__Exercise brief__.
Continue the piece below on how long a day really is, starting right after its final sentence.

__Source document__.
"""
Ask what a day is and the honest answer is a question back: which day do you mean? The number on your wall clock, 24 hours, is an average that has been rounded off and frozen for convenience. The Earth itself keeps at least two different days at once, neither of them exactly 24 hours, and the length of the one we live by is very slowly changing. None of this is speculation. It falls straight out of two facts you already know, that Earth spins and that Earth orbits the Sun, and it is worth walking through because it explains why timekeepers occasionally have to nudge the world's clocks to keep them honest.
Two things happen every day, not one
A day, in the everyday sense, is one turn of the Earth. But a turn relative to what? There are two natural reference points, and they give two different answers.
The first is the Sun. A solar day is the time from one local noon to the next, one appearance of the Sun on your meridian to the following one. This is the day human life is built around, because it tracks daylight. On average it is 24 hours, and that average is exactly where the 24-hour figure comes from.
"""
__Raw records__.
"""
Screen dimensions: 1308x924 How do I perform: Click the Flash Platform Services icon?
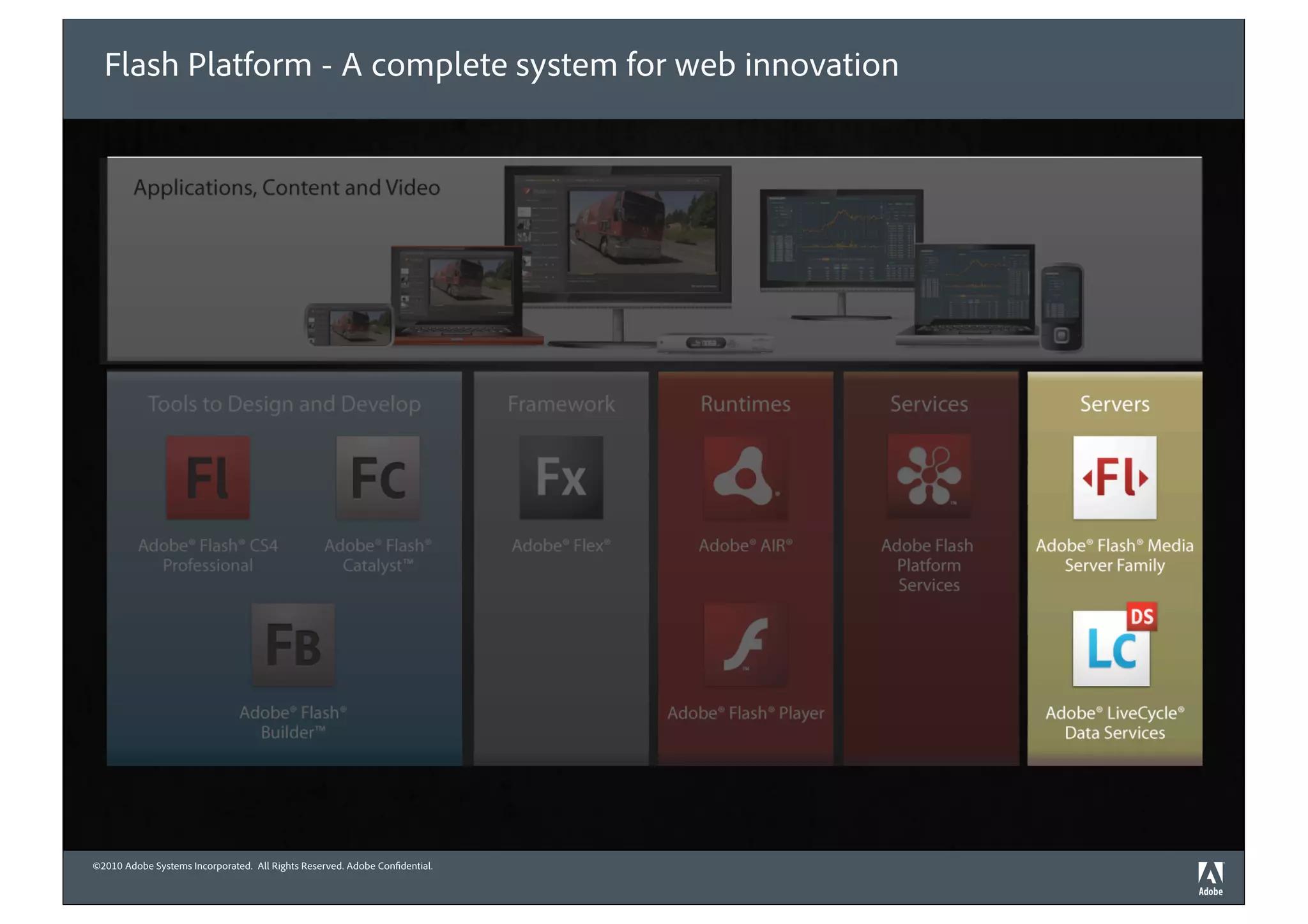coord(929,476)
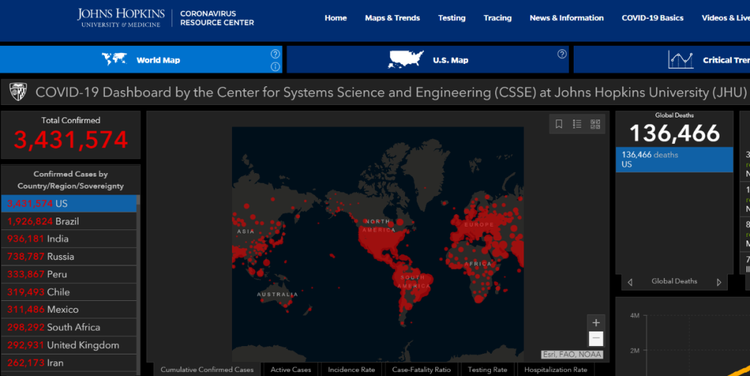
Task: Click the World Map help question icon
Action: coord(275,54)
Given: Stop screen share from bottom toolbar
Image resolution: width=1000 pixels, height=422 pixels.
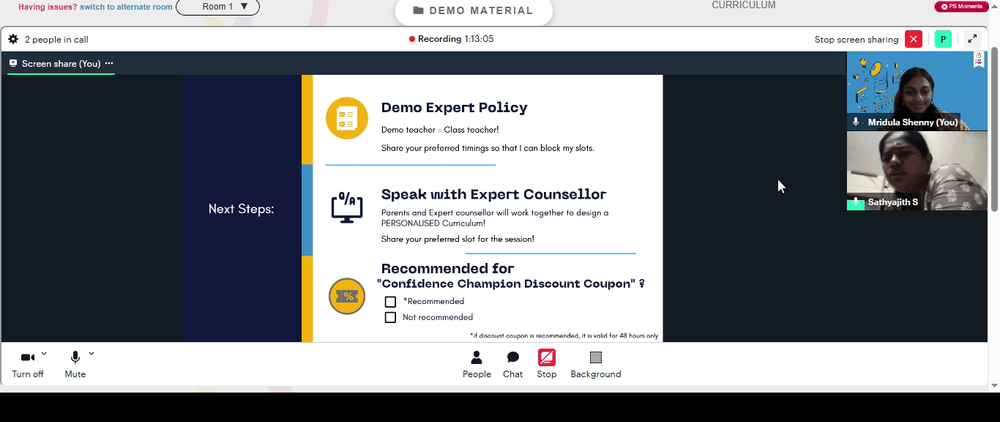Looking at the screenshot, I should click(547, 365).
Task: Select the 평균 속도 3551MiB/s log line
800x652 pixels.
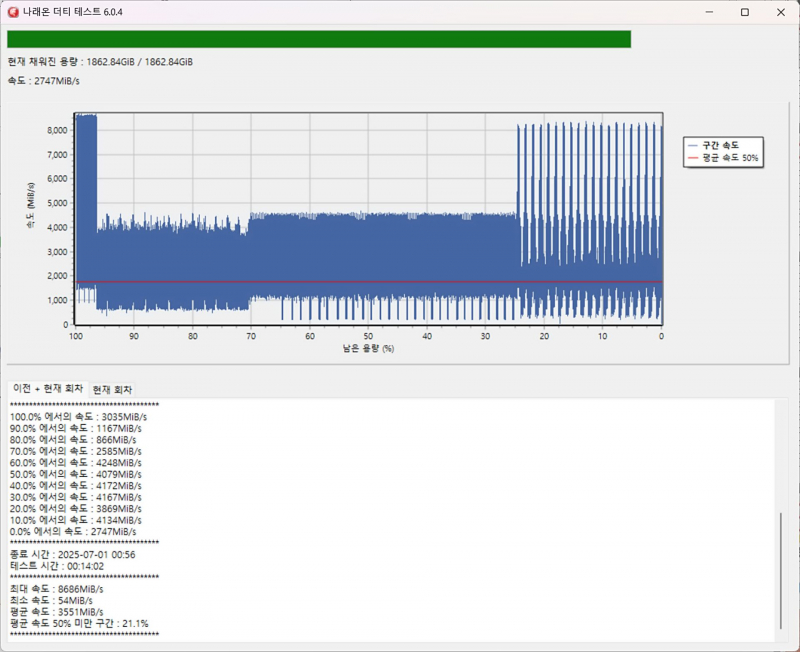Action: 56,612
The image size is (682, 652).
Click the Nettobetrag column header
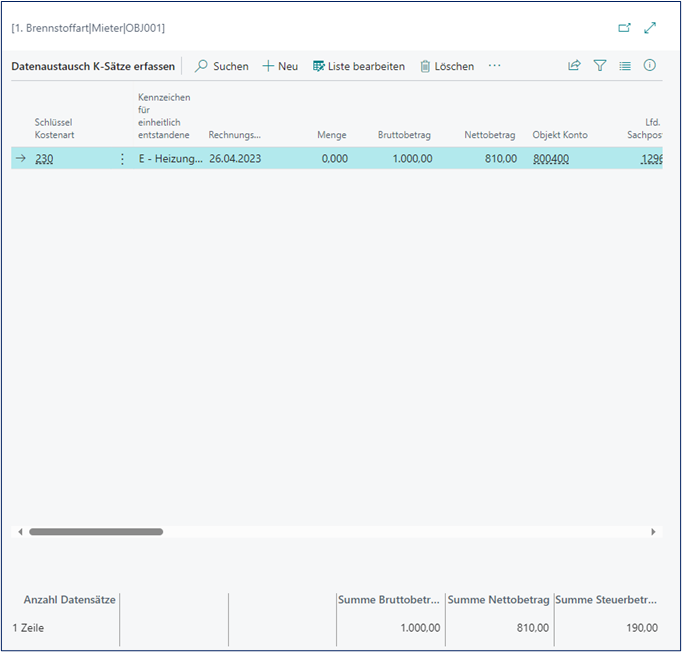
"""
__Written answer__.
The second is the stars. A sidereal day is one rotation of Earth measured against the distant stars, which are so far away that they make an effectively fixed backdrop. This day is about 23 hours, 56 minutes, and 4 seconds, close to four minutes shorter than the solar day. Astronomers care about it because the coordinates of stars are tied to the sky, not to the Sun, so a sidereal clock tells you which part of the sky is overhead right now.
The gap between the two is not a rounding error or a measurement quirk. It is a direct consequence of Earth doing two motions at the same time, and once you see why, the whole subject clicks into place.
Why the star day is nearly four minutes shorter
Picture Earth at noon, with the Sun directly over your meridian and a particular distant star also crossing overhead. Now let Earth spin exactly once, a full 360 degrees measured against that star. The star is back on your meridian, so one sidereal day has passed. But during that same spin, Earth has also travelled a small distance along its orbit around the Sun, roughly one degree of the way around. From your new position the Sun is no longer quite on your meridian; it has slipped back by about that same degree.
To bring the Sun back overhead and complete a solar day, Earth has to keep turning for a little longer, about one extra degree of rotation. One degree of spin takes roughly four minutes, which is exactly the amount by which the solar day exceeds the sidereal day. So the solar day is longer precisely because Earth has to rotate a bit extra each day to catch up with its own orbital motion and face the Sun again.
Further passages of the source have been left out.